Renewable Oil Prices - While we're all talking about sustainable energy solutions, ESG investing, electric vehicles, etc., don't forget that oil prices just got renewed to a 7-year high. Sure, alternative energy solutions are well on their way, but for now, oil keeps the throne.
And based on the state of the world and energy markets right now, this really shouldn't come as a surprise. The International Energy Agency announced in their monthly report on the oil market that in 2022, we're likely to be even more crude-hungry now than we were prior to the pandemic. Energy traders and oil companies are psyched, but I heard Greta Thunberg hasn't gotten out of bed since the news broke.
Driving this demand uptick, the IEA says, is a combination of geopolitical tensions and far fewer government-mandated COVID restrictions this year than in the past two years. Oil demand is closely linked to things like global transportation needs. Back in the dog days of the pandemic, there wasn't a whole lot of flying or driving long distances going on. Hence crude prices were literally going negative for a brief moment in April of 2020. Now that we're largely back to business as usual, oil demand is back.
****************
Extract the full passage on rising oil prices above, reproducing every word and punctuation mark without change.

> Material provided:
****************
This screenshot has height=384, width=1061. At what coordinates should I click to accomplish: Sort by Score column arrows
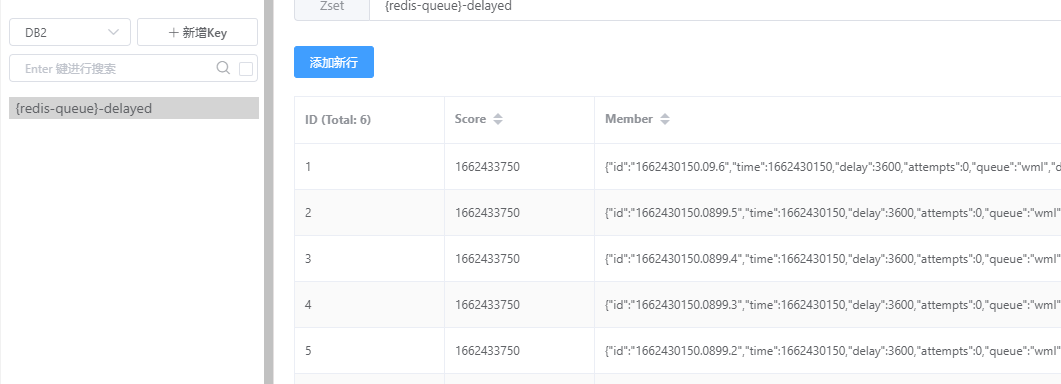point(498,119)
****************
> Answer to this exercise:
Renewable Oil Prices - While we're all talking about sustainable energy solutions, ESG investing, electric vehicles, etc., don't forget that oil prices just got renewed to a 7-year high. Sure, alternative energy solutions are well on their way, but for now, oil keeps the throne.
And based on the state of the world and energy markets right now, this really shouldn't come as a surprise. The International Energy Agency announced in their monthly report on the oil market that in 2022, we're likely to be even more crude-hungry now than we were prior to the pandemic. Energy traders and oil companies are psyched, but I heard Greta Thunberg hasn't gotten out of bed since the news broke.
Driving this demand uptick, the IEA says, is a combination of geopolitical tensions and far fewer government-mandated COVID restrictions this year than in the past two years. Oil demand is closely linked to things like global transportation needs. Back in the dog days of the pandemic, there wasn't a whole lot of flying or driving long distances going on. Hence crude prices were literally going negative for a brief moment in April of 2020. Now that we're largely back to business as usual, oil demand is back.